一人目の打者を三振にしとめ、上々の立ち上がりでした。 二人目の打者、2球目、投球と同時にエースはひざから崩れ落ち、意志の無くしたボールは転々とファールグランドへ転がり止ったのです。 聴覚は機能せず 視覚のみ一点に注がれ時は凍りついたのです。
エースの表情は、苦痛に溺れ 開けてはいけないパンドラの箱を開けてしまい自分を苛んでいるようでした。 投げなければよかった、後悔先に立たず。

救急車で病院に搬送。 搬送中

私   「痛み止めの注射を打って、応急治療をしていただけませんか?」
隊員 「医者じゃないので、注射、投薬は出来ません。意識もハッキリしていますし」

頭の中で、ドクターヘリを思い出しました。 テレビでは、山下○○、柳葉敏郎、新垣結衣、りょう達が現着し緊急治療を施すのです。 医者じゃないから限られているのか。 
救急車って結構揺れるものです。 その度に、エースは痛みに沈んで行くのです。

病院到着。

看護師 「レントゲン撮りますから、上半身はだかになってください。」
エース  「痛うて、腕なんて動かされへん。 かんにん」
私    「先に、鎮痛注射してください。」
看護師 「状況もわからないので、注射は出来ません」
私    「アンダーシャツ、はさみで切ってください」
エース  「早よ、してくれ」       医師登場。
医者   「どれどれ」          腕を掴んだ瞬間。
エース  「あ゛ー、#$%&-、ぐー、やめてくれーーー」

恐怖に沈み、痛みの奈落の底に落ち、レントゲン終了。 医師に呼ばれた。

医者  「本人が錯乱状態で話せません。すぐ入院、緊急手術してくれと言っていま
      ます。 現状無理です。螺旋骨折してますし、プレートが必要です。」
私    「螺旋骨折?」 

レントゲンを見て、唖然。 お・み・ご・と・・・パッキーン。割り箸を割った時、片方だけが鋭くとがり、失敗したイメージを浮かべてください。 上腕骨が斜めに裂け、割り箸の鋭い角が飛び出しているのです。 
骨折方向の分類で 横、縦、斜、螺旋骨折としてあるのです。私は初耳でした。
骨折線が骨の長軸に対してらせん状となっている骨折を指す。

ボールを投げただけやで・・・摩訶不思議。 体に何も当たっていないのに・・・ある意味ミラクル的かな。
医師に尋ねると、不思議でもなんでもないみたい。 学生時代はトレーニングを重ねていた為、強く振っても筋肉が骨を支えていたようです。
振りは、知的が覚えているが衰えは感じていなかったのでしょう。スポーツ選手にありがちな行為だそうです。

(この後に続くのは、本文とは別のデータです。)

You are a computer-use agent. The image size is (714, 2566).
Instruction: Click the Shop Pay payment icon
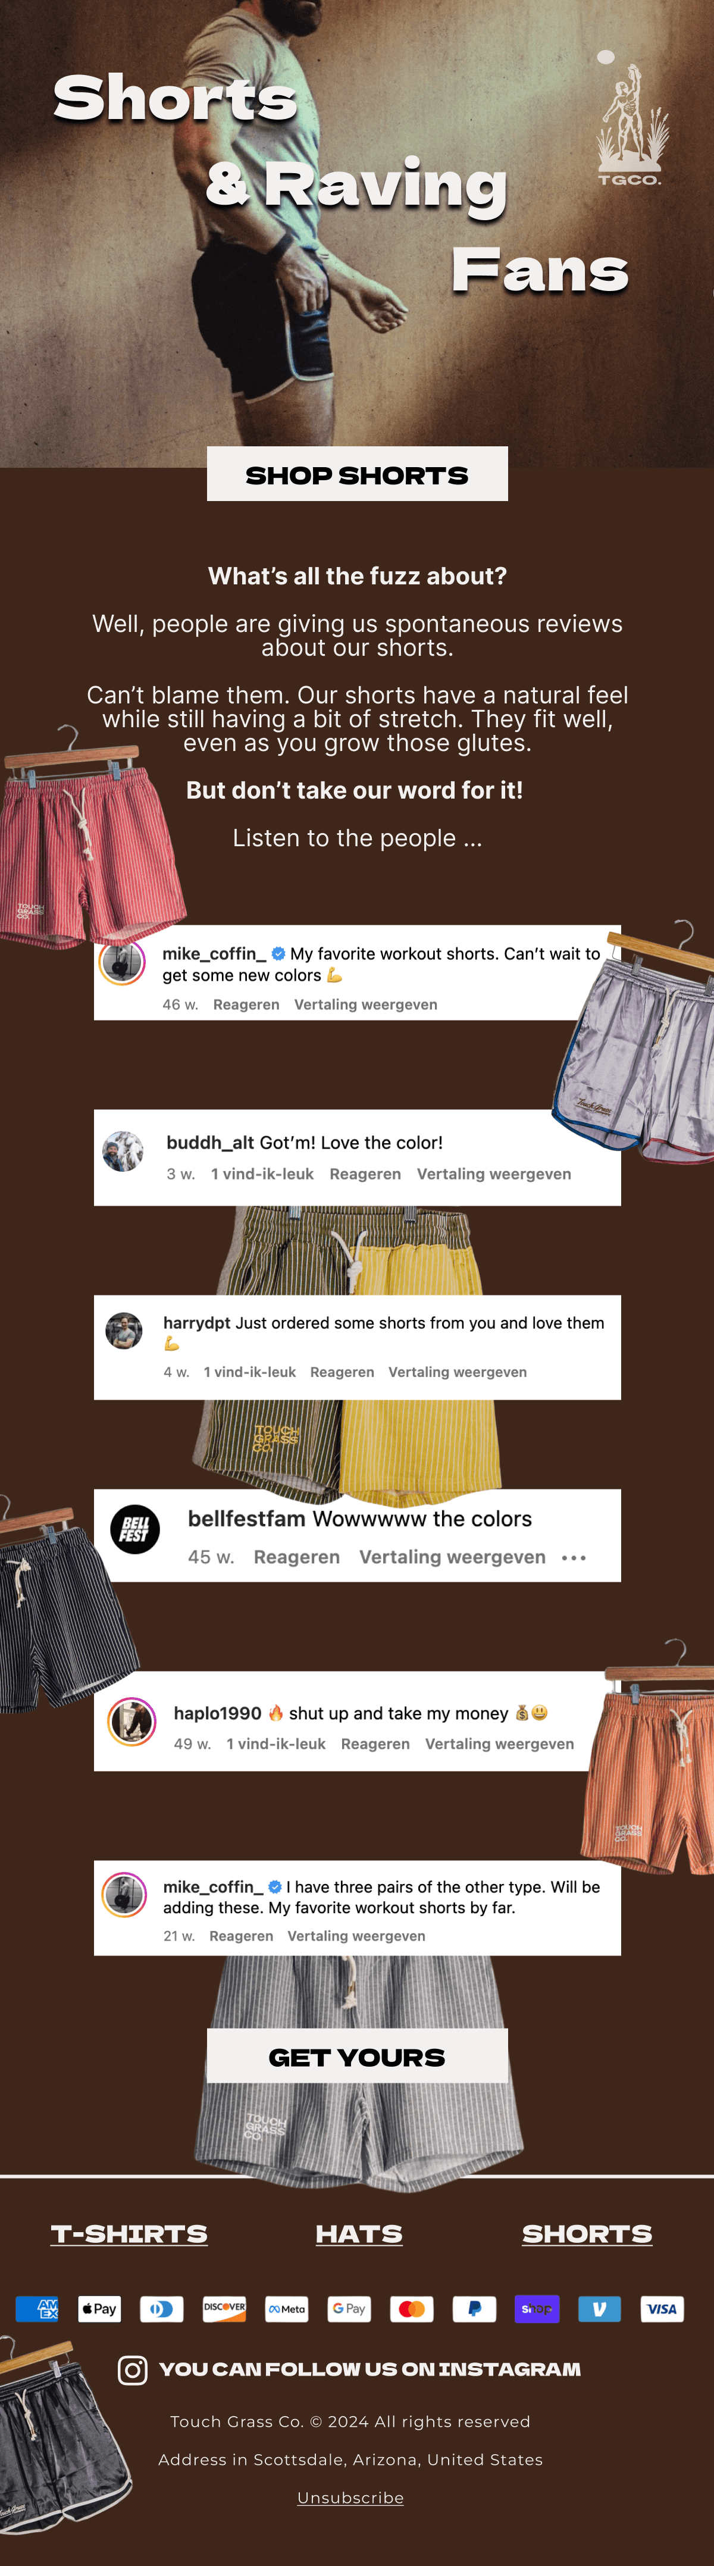click(537, 2309)
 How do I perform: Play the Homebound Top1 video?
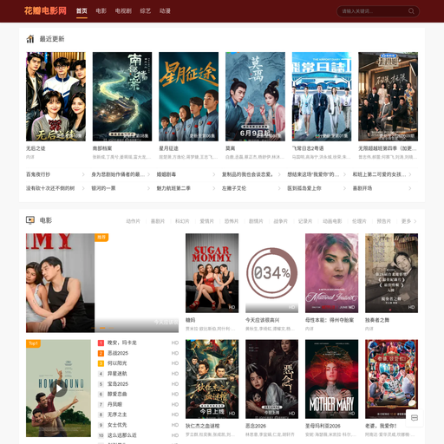click(x=59, y=389)
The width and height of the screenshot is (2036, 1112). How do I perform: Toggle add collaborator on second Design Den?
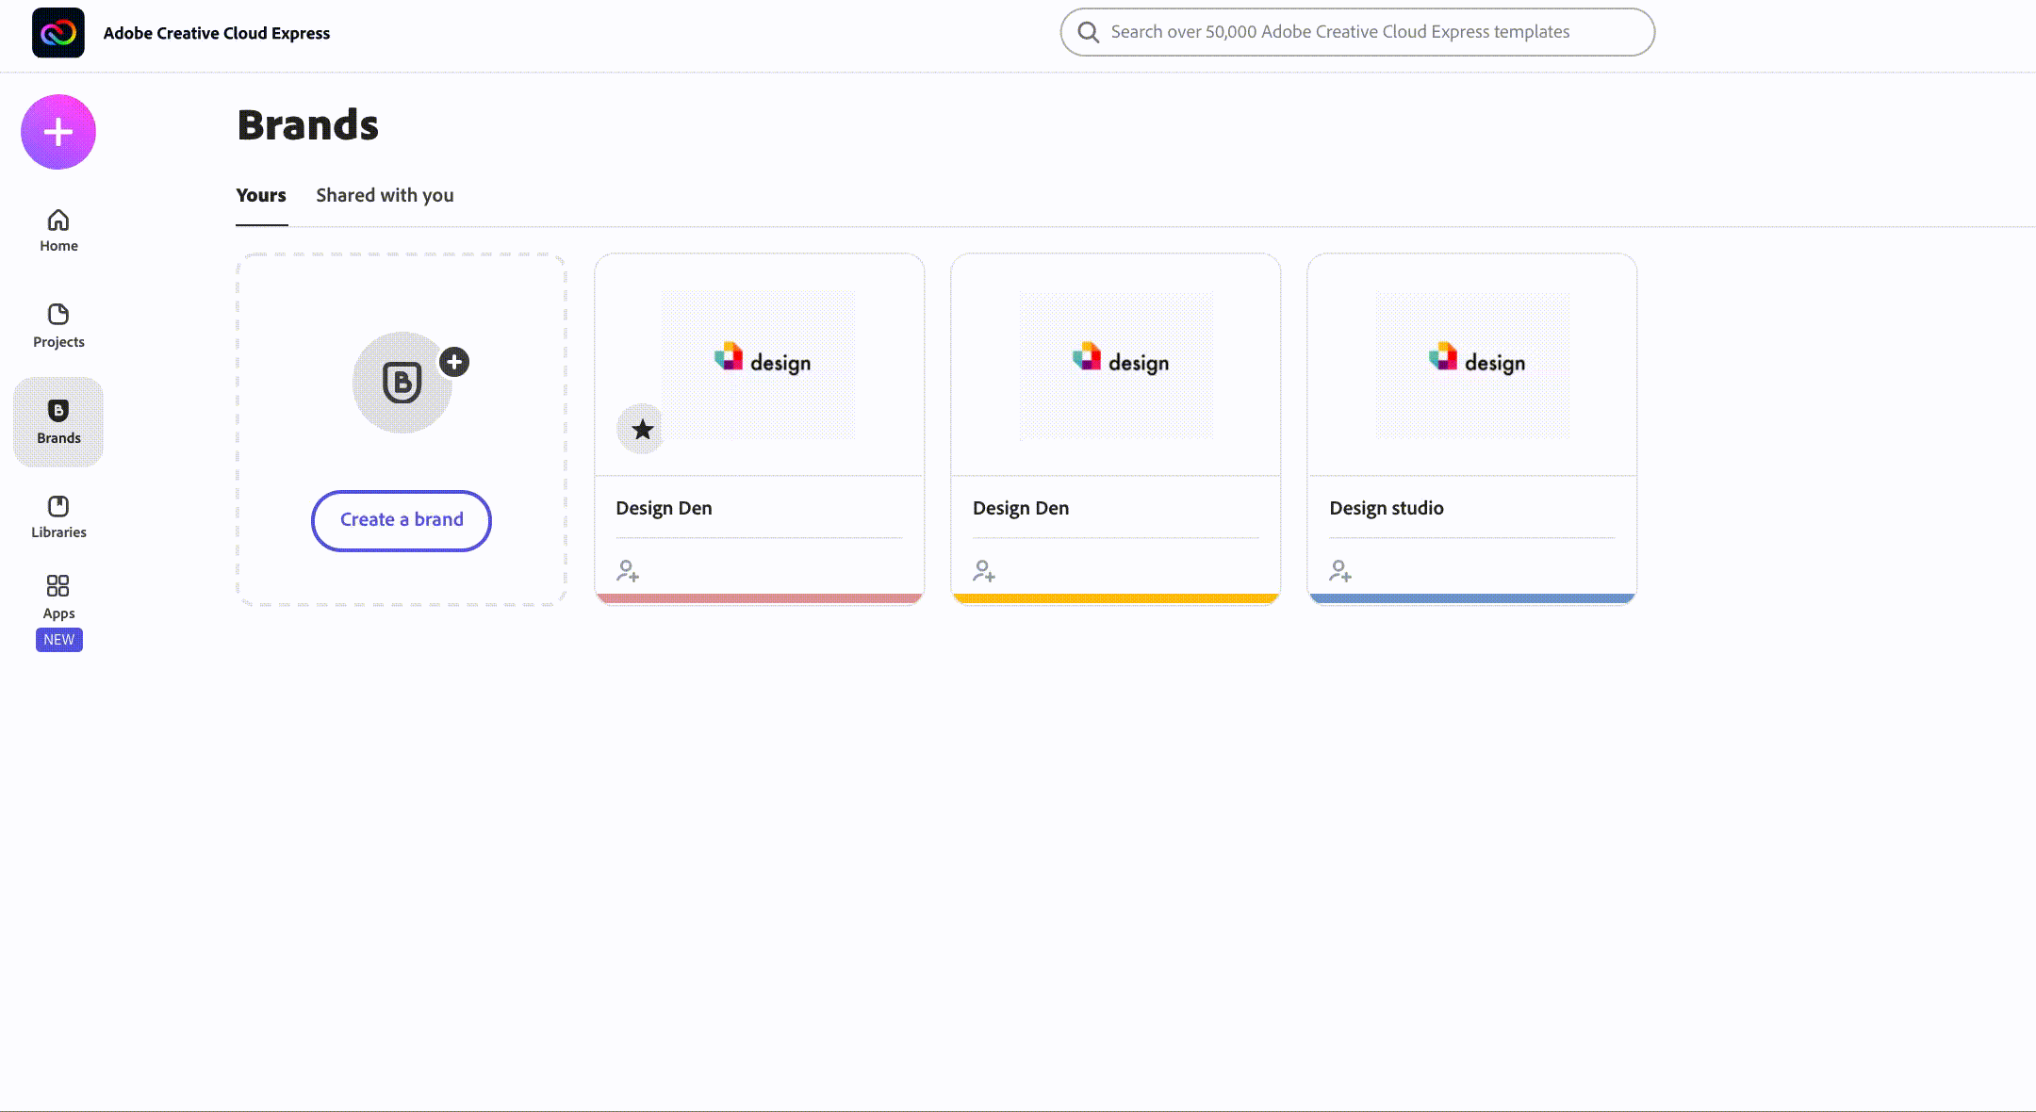pyautogui.click(x=984, y=570)
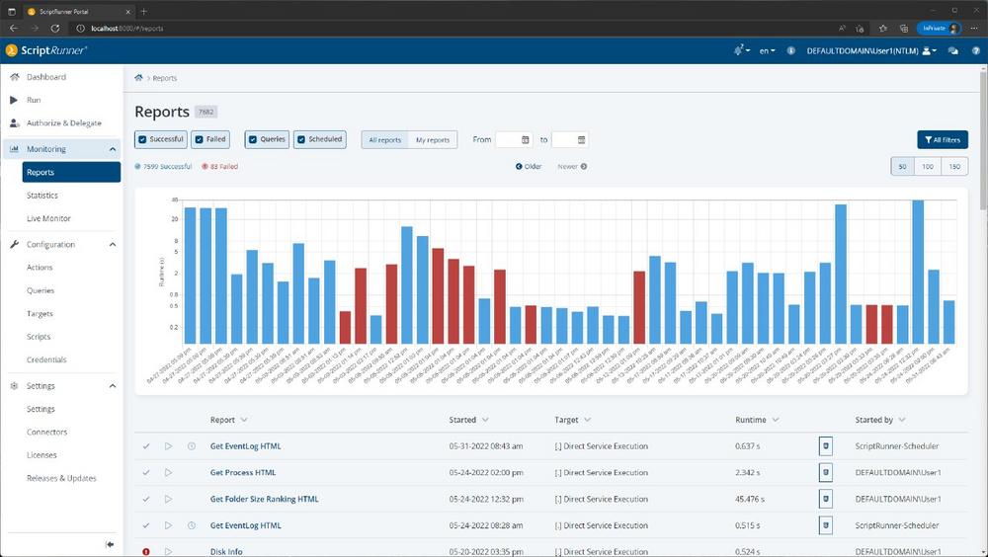Open the Started column sort dropdown

pyautogui.click(x=484, y=421)

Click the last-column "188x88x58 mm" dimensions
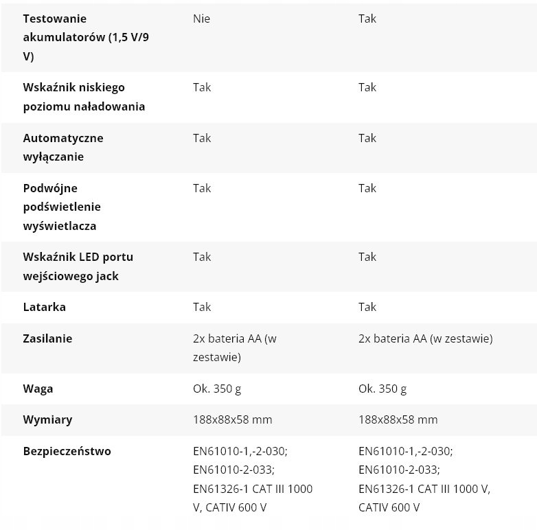(x=398, y=419)
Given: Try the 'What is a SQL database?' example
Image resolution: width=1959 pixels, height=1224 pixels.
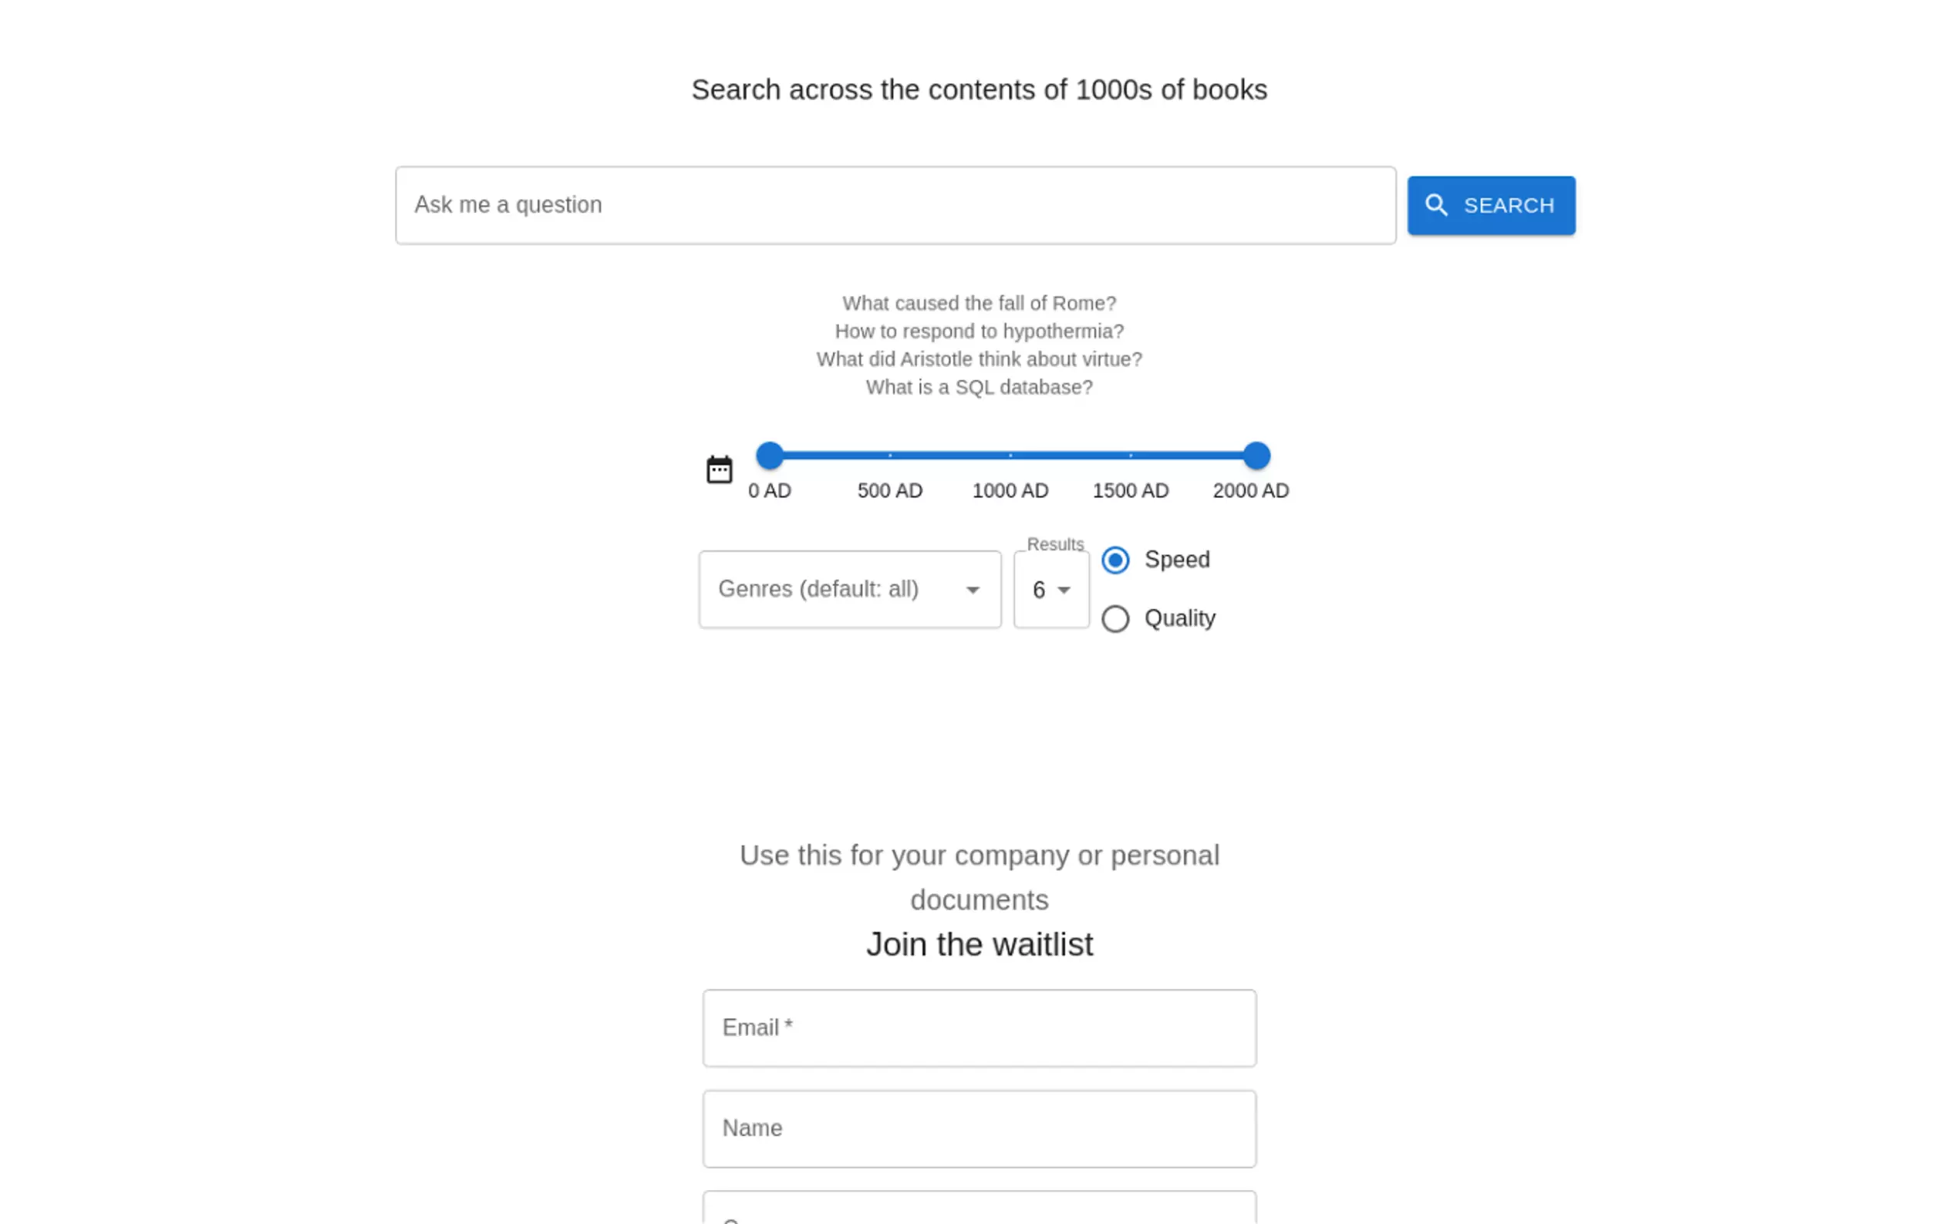Looking at the screenshot, I should (978, 388).
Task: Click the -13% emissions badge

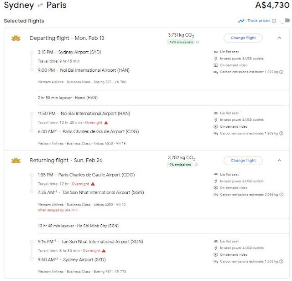Action: (180, 42)
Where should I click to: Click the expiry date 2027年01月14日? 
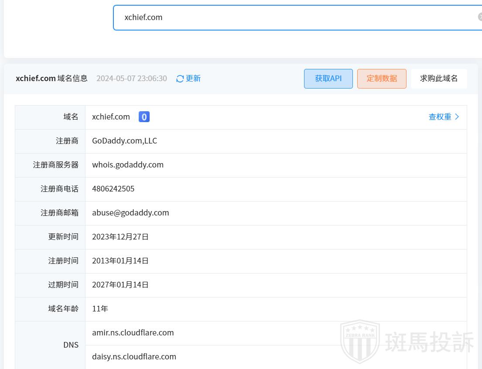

後日手術を受け、今はリハビリ中です。 お見舞いに「神さまの贈りもの」を持参して勇気づけてやりました。(うれしそうでしたよ)
今は、 リハビリ中ですが時々応援に来て左でキャッチボールをして「10、11月には復帰できる」と豪語している始末。
もう、ピッチャーはやめてくれ!! 本当に野球好きな大人少年です。